**Aim of the exercise:**
Your answer must be an exact retyping of the line containing "Image resolution: width=1270" and every line after it through the end of the records below, with no pictures and nothing else.

[Stored data entries]
::::
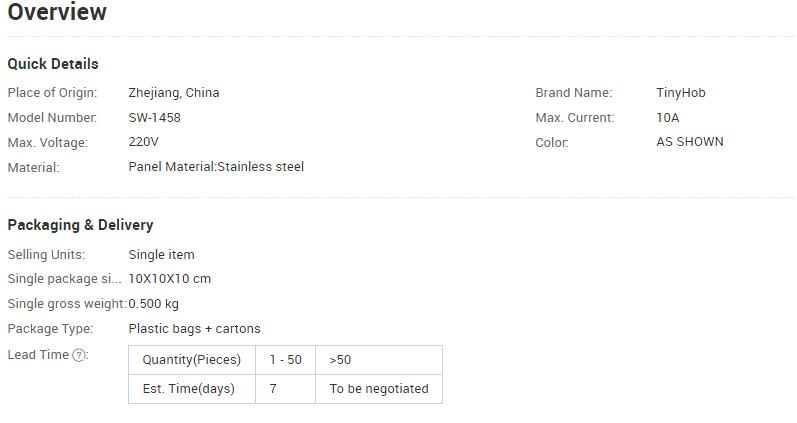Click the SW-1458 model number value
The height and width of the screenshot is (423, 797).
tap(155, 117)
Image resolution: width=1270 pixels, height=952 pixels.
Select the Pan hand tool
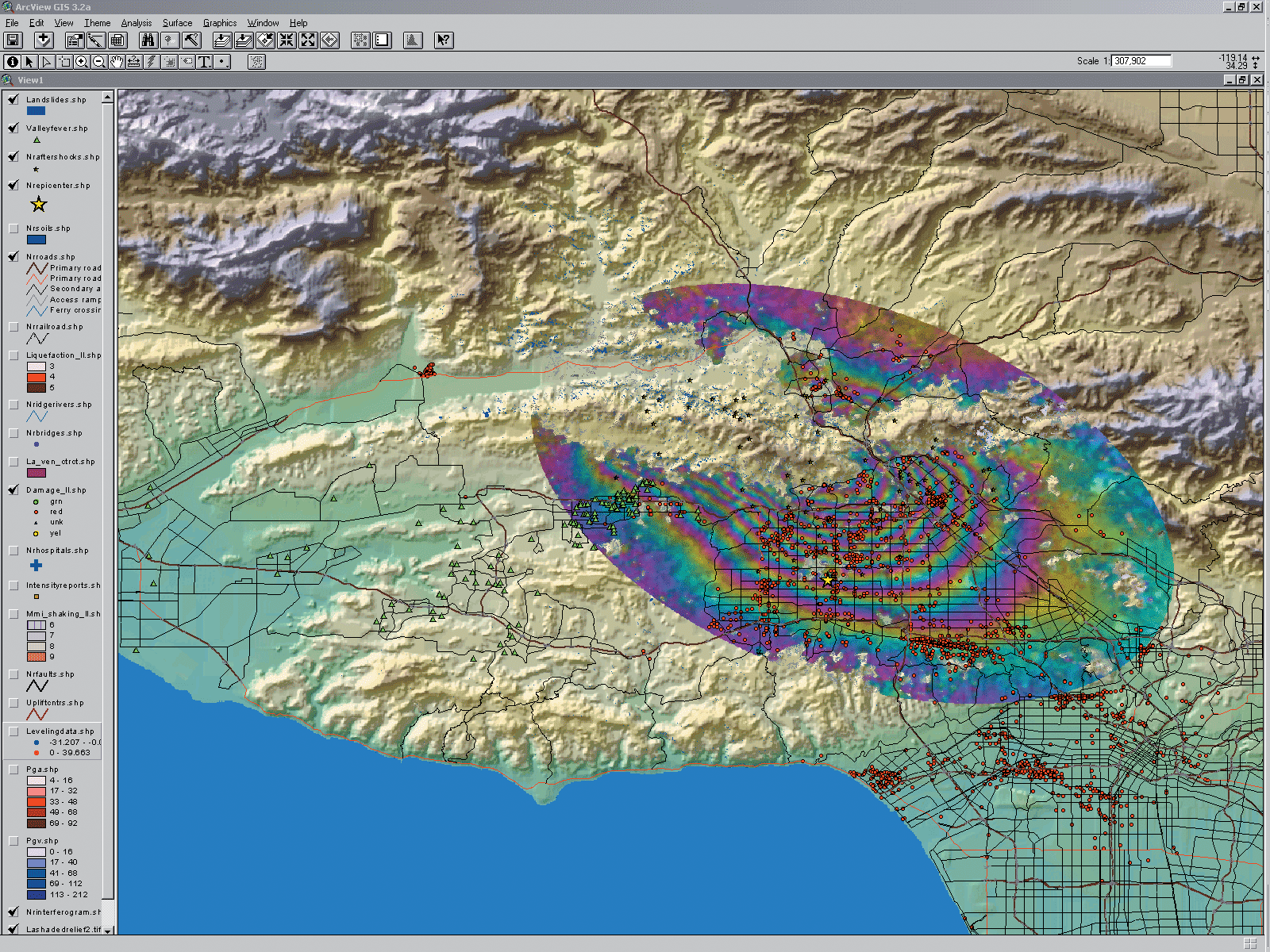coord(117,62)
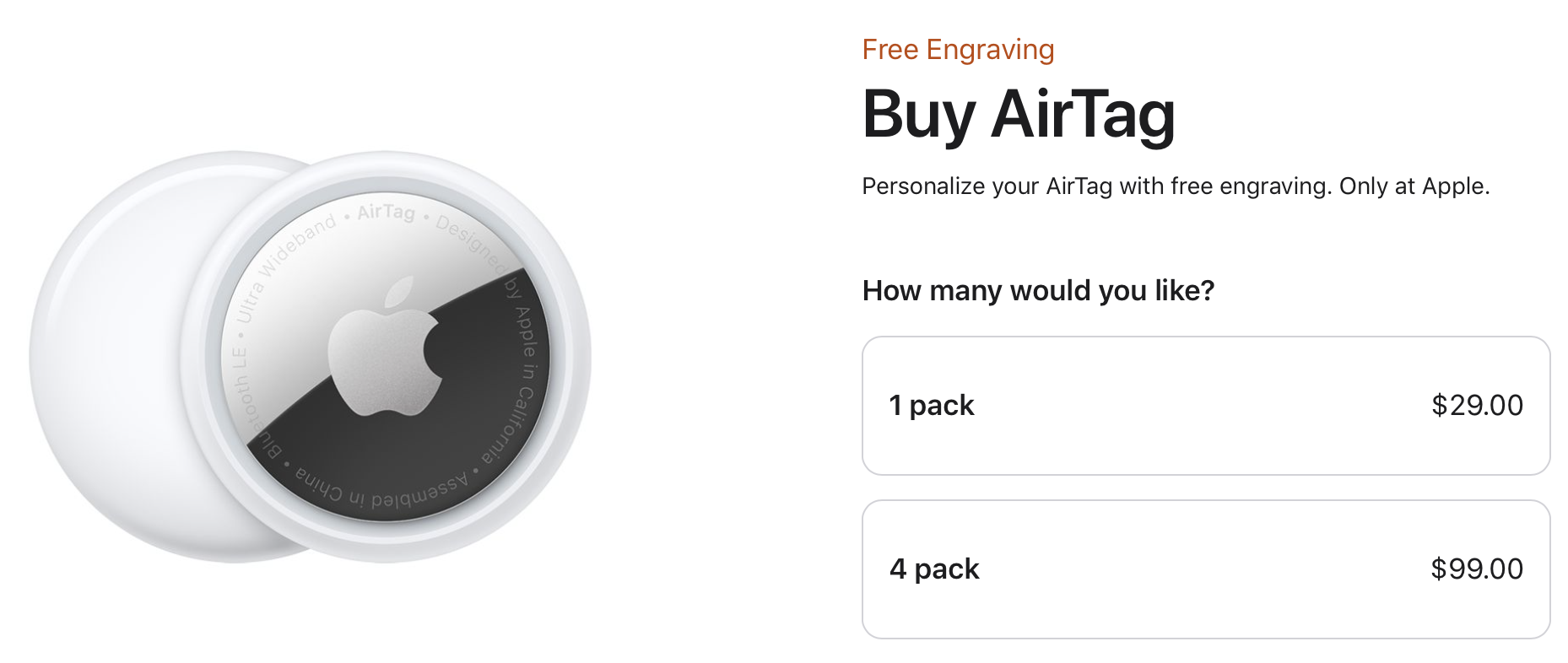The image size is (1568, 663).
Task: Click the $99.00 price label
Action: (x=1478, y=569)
::::
**Written solution:**
Image resolution: width=1270 pixels, height=952 pixels.
Select the Pan hand tool
coord(117,62)
The image size is (1568, 663).
Task: Click the $99.00 price label
Action: (x=1478, y=569)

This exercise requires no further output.